22. A dosage form for the administration of drugs to a mammal constituted by an adhesive matrix capable of attachment to the skin of said mammal by means of said adhesive and a backing layer; said adhesive matrix comprising a pressure-sensitive adhesive, a non-aromatic terpene alcohol or an ester thereof, an absorption promoter, and a lipophilic drug.

23. The dosage form in accordance with claim 22, wherein said dosage form is a transdermal patch.

24. The dosage form in accordance with claim 22, wherein said backing layer is a moisture vapor permeable polyetherurethane film.

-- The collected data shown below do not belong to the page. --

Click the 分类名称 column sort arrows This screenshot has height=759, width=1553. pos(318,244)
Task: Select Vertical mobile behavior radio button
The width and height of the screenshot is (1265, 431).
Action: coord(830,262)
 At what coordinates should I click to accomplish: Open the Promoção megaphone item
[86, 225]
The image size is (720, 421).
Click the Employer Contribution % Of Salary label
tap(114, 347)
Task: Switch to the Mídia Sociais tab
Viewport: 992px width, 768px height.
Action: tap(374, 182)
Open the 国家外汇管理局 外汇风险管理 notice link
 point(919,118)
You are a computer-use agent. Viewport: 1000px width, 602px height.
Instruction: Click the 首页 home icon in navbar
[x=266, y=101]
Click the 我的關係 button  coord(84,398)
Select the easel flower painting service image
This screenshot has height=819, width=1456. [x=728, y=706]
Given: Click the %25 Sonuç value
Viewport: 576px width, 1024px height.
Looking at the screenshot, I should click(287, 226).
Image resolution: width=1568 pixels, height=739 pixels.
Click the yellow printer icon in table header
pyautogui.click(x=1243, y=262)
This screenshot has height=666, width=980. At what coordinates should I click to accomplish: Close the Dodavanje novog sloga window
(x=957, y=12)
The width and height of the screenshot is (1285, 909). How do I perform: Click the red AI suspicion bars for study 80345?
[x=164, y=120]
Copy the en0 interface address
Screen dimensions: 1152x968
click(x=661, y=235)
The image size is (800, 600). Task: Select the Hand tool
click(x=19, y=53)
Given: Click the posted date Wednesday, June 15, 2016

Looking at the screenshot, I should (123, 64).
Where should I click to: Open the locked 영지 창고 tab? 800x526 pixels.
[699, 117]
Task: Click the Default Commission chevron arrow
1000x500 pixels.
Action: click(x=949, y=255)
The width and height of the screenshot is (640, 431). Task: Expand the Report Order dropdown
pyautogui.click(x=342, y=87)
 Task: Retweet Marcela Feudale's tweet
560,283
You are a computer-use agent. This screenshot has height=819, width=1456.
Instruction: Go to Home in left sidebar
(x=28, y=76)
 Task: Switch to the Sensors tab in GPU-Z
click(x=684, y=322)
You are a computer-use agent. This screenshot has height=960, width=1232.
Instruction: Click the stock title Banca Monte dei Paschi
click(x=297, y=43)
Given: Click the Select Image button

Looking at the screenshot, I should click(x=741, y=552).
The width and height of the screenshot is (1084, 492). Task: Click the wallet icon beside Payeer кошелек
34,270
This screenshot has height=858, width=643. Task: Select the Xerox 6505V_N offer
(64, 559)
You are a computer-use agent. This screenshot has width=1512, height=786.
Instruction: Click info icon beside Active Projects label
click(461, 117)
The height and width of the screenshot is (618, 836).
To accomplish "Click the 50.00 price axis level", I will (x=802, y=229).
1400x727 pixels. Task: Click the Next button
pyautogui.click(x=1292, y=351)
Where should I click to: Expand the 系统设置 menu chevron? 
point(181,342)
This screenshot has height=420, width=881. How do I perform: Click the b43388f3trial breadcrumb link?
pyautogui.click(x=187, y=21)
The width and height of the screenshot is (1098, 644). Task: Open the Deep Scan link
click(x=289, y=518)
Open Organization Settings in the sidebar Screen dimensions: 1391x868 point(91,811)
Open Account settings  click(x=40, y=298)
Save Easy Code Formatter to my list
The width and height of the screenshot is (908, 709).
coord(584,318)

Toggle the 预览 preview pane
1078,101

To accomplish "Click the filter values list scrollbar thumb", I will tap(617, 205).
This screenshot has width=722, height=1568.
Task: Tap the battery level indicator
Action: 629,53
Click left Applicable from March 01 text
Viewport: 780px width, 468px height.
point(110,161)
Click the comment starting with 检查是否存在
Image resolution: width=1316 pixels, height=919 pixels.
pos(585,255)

25. The dosage form in accordance with claim 22, wherein said adhesive matrix is a monolithic multi- laminated pressure-sensitive adhesive matrix.

26. The dosage form in accordance with claim

22, wherein said adhesive matrix comprises an ethylhexyl acetate adhesive, alpha-terpineol, propylene glycol in addition to said lipophilic drug.

27. The dosage form in accordance with claim 26, wherein said lipophilic drug is an estrogen.

28. A method for extended administration of a lipophilic drug to a mammal comprising: attaching a pressure-sensitive adhesive drug dosage form to the skin of said mammal wherein said drug dosage form comprises:

(a) an anhydrous, hydratable pressure- sensitive adhesive matrix comprising a pressure- sensitive adhesive, a non-aromatic terpene alcohol or an ester thereof, an absorption promoter and a drug; and (b) a backing layer coextensive with a surface of said adhesive matrix.